An American company that sought to bring subscription-based legal services to the mainstream consumer market in the UK has shuttered its operation after less than two years, Legal Futures can reveal.
A failure to replace Slater & Gordon (S&G) as the provider of legal advice, as well as the impact of Covid, put paid to the venture, which went into liquidation earlier this month.
LegalDefence was the first overseas venture by LegalShield, which has 1.7m subscribers to the product in the US.
The app offered users the full range of consumer legal advice and support for up to £24 a month was rolled out in July 2019  following a pilot saw 70% of users renew their subscription.
The legal advice came from S&G, supported by an artificial intelligence-based chatbot called Gordon.

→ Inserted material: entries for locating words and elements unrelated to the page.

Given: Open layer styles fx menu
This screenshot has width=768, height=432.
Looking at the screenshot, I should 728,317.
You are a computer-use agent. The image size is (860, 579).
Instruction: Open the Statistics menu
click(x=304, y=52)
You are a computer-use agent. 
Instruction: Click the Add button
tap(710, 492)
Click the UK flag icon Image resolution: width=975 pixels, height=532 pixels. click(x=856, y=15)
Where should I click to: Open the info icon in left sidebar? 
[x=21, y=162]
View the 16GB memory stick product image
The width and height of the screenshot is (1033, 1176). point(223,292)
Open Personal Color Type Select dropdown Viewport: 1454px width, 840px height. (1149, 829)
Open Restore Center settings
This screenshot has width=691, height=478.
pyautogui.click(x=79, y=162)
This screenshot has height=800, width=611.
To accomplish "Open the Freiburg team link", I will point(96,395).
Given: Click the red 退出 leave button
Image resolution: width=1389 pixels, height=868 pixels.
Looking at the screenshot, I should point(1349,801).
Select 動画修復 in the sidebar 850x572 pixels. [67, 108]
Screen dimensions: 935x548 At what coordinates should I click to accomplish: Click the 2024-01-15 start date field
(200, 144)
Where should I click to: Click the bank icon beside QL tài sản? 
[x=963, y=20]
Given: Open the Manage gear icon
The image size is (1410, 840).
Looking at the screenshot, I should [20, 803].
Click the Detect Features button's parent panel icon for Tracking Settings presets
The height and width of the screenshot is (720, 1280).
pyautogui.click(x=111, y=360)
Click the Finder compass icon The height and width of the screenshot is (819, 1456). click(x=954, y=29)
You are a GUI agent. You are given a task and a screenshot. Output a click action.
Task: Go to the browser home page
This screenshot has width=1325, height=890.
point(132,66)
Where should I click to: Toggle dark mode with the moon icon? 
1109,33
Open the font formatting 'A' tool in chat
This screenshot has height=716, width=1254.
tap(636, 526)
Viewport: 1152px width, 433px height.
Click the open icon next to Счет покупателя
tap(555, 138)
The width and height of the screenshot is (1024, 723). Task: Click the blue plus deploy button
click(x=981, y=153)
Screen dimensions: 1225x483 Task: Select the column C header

It was available 24 hours a day, seven days a week, and also provided access to a range of legal documents.
A LegalShield spokeswoman said: “The business closure followed the decision by Slater & Gordon Lawyers UK, our legal service providers, to change strategic direction, meaning they were no longer be able to provide legal services to our members.
“Although strenuous efforts were made to find an alternative provider, they failed to identify a viable offering, and so the UK board of directors decided to cease UK operations.”
An S&G spokesman said: “We ran a pilot scheme with LegalDefence to offer legal services, which has now ended.
“This was one of a number of initiatives that we have run over the past few years to explore different ways of meeting changing customer demands.
“What we learned during this process has been incorporated into an entirely new digital product, designed from the ground up, to offer a new way for customers to access legal services.
“The first service will help motor injury victims – who are likely to be deterred by the new litigant in person portal – pursue a compensation claim, and will launch ahead of the whiplash reform.”
Mike Roberts, who headed the UK operation, stressed that it had been shut down properly, with all debts paid, leaving the door open for LegalShield to re-enter the market should it want to in the future.
He explained that the law firms he had spoken to about replacing S&G at the end of last year were wary of trying a different way of delivering legal services – even though LegalShield had offered to help them with the investment needed – and also unwilling to commit given it was during lockdown.
The pandemic had also meant that fewer people subscribed than expected – around 1,500 signed up to LegalDefence, and a slightly larger number to PrivacyDefence, which protected consumers against identity theft.
While as a service it was “working”, the numbers were not enough for LegalDefence, and PrivacyDefence was not viable on its own. “The only sensible decision was to close the business and place it into liquidation,” Mr Roberts said.
He reflected: “If I did it again, I would start with the small business side of things – small business owners already have a need for legal services. That’s an easier place to start than looking to create a need in eyes of consumers and then supply an answer to it.”
But Mr Roberts said he remained convinced that the time would come for subscription legal services like this in a few years, as those consumers for whom subscribing to apps as a way to access a service is becoming everyday got older and took on responsibilities that might drive them to a legal advice service.
Legal helplines and online documents are often packaged up into employee benefits schemes, trade union benefits and legal expenses insurance, while there are a few, mainly small-scale, subscription services, most notably offered by Which?.
The Legal Services Board has identified legal expenses insurance  as a possible way to handle unmet legal need.